As we have discussed in previous articles, Power Purchase Agreements (PPA) make solar systems more accessible, eliminating the upfront cost for the client. Instead of paying for the solar array itself, the client pays for the electricity delivered each month. The provider is responsible for financing and maintenance in a solar PPA, and all the client must do is agree to purchase electricity for a minimum term established in the contract.
However, PPAs also provide a broader benefit for the solar industry in general: they draw capital towards the industry, by making solar projects more attractive for banks and investors. There are many reasons why investing in solar PPAs is more attractive than simply selling photovoltaic systems, or building solar farms to sell power in the wholesale market.

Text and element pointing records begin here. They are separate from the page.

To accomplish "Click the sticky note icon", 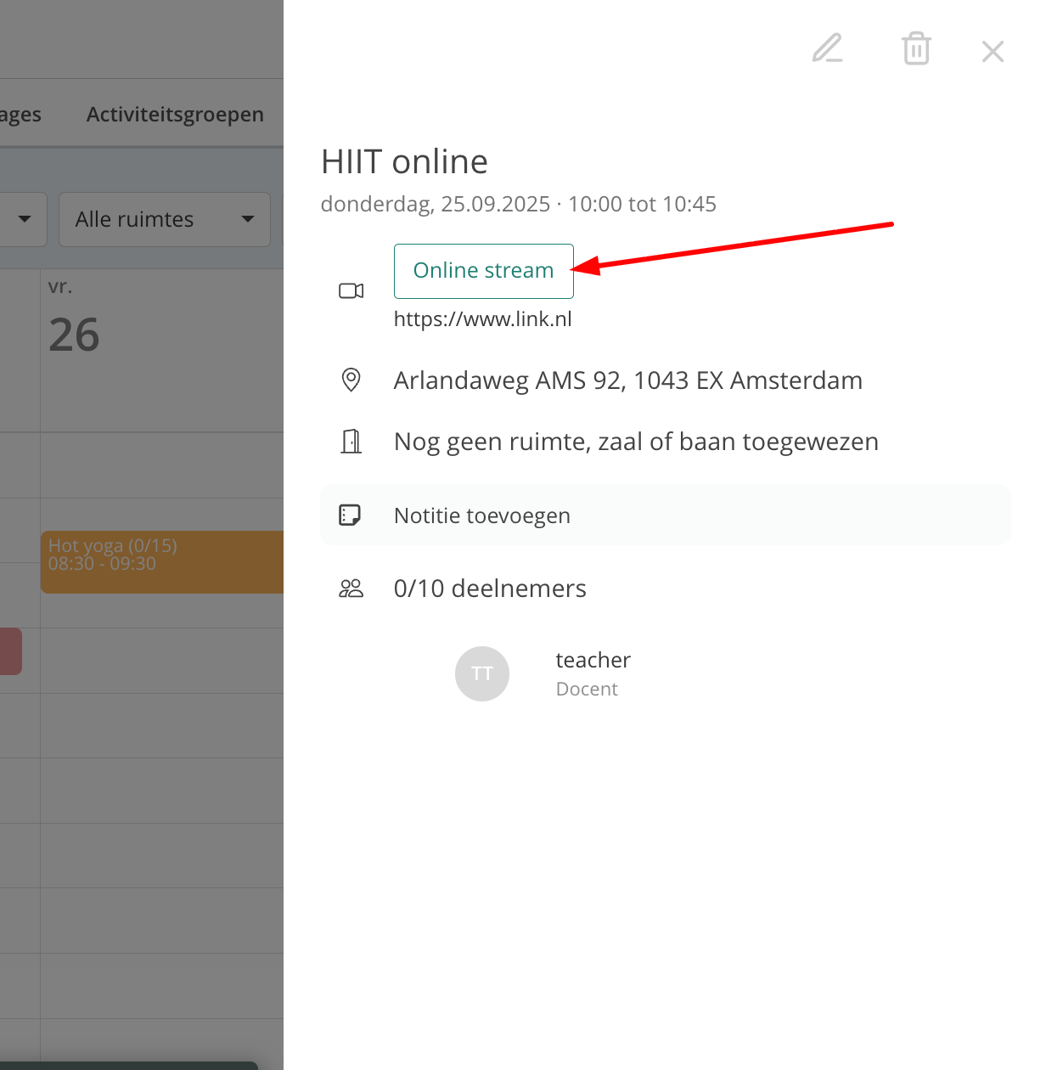I will tap(350, 515).
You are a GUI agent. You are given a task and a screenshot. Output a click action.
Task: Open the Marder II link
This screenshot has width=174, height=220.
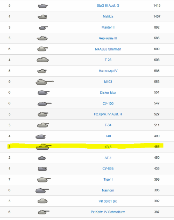pos(108,28)
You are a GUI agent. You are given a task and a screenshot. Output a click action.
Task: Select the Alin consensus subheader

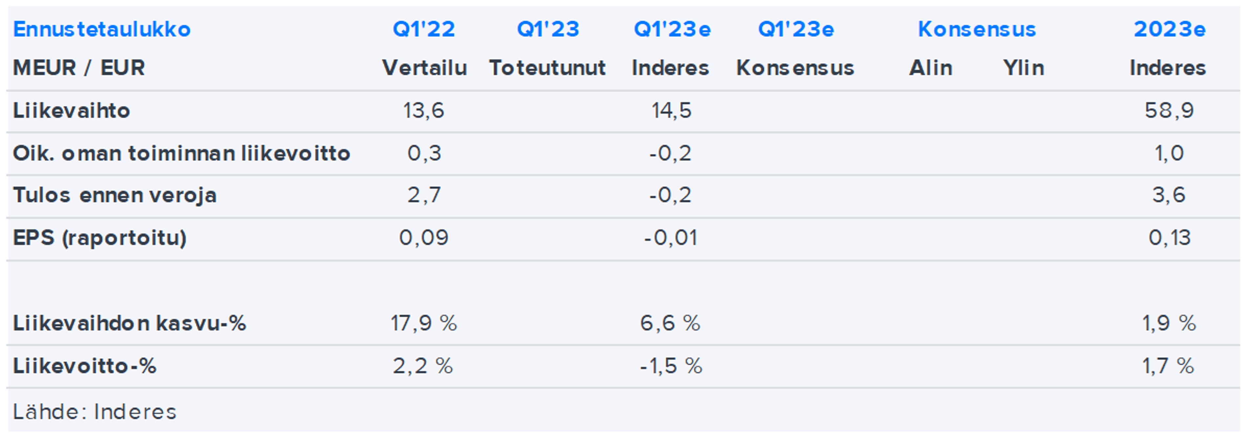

When banks and investors provide capital to purchase or develop of an asset, they tend to prefer constructions and systems that will last a long time. Getting funding for new experimental technologies is difficult precisely for this reason – banks and investors are afraid that the project may fail, causing them to lose capital.
However, photovoltaic systems are no longer an experimental technology, since they have been field-tested in millions of projects around the world. In addition, if the equipment comes from established solar manufacturers, the warranties available are longer than the typical payback period of a photovoltaic array.
In addition to using equipment with a long service life and solid warranties, photovoltaic arrays have very simple maintenance needs compared with other energy generation systems. When investors see a project that last long while demanding little attention, they are more likely to provide capital – consider that their money becomes the project, and equipment failures not covered by warranties are equivalent to losing money.
The durability of solar systems is a positive attribute from the investment standpoint, but another factor is necessary for an attractive business case: solar developers must find a way to maximise the financial returns from a photovoltaic system. There are many ways to make money from photovoltaic technology, but their profit margins differ.
If solar systems are serviced properly, they have the same durability regardless of how their electricity output is used: self-consumption, sold privately to a third party, or sold to established power retailers in the wholesale market. However, selling privately to a third party through a solar PPA provides the most attractive business case for developers:
For the company offering the service, a solar PPA provides two key advantages: guaranteed revenue for the duration of the PPA, and predictable income because the price is established when the contract is signed.
The client also wins with a solar PPA, since they can rely less on local power retailers and their confusing pricing schemes. Also consider that price conditions are established upfront in a PPA, while normal electricity tariffs can increase without warning in a short period of time – many Australians saw their power bills double in less than a decade!
From the business standpoint, another advantage of solar PPAs is helping solar providers grow their client base faster. When the PPA business model is deployed, the potential market for photovoltaic systems becomes larger:
A similar logic applies for large-scale solar farms. When a solar developer is only focusing on utility projects, their growth is slowed down by paperwork and regulations. On the other hand, solar PPAs with private clients can be approved and developed at a much faster rate, and they are free from the volatile pricing of the wholesale market.
Investors often demand minimum profits and growth rates before providing their capital for a business venture. When solar power systems are deployed through PPAs, meeting both conditions is much simpler, compared with developers who focus only on the wholesale power market, or those who simply sell photovoltaic systems.
The development of the solar PPA business model has been highly beneficial for the solar industry, accelerating growth globally. Solar PPAs represent one of those success cases where a business models benefits all the parties involved: investors get higher profits, solar installers gain access to a larger market and constant revenue sources, and clients go solar at zero upfront cost… while getting lower kWh prices that are not available from normal power retailers.
As the cost of energy storage decreases, the range of services available with solar PPAs will broaden. When the concept was first developed, solar PPAs could only offer cheaper and cleaner electricity during daytime. However, when batteries are added to the mix, solar systems can become a 24/7 power source and a backup system during electric service interruptions.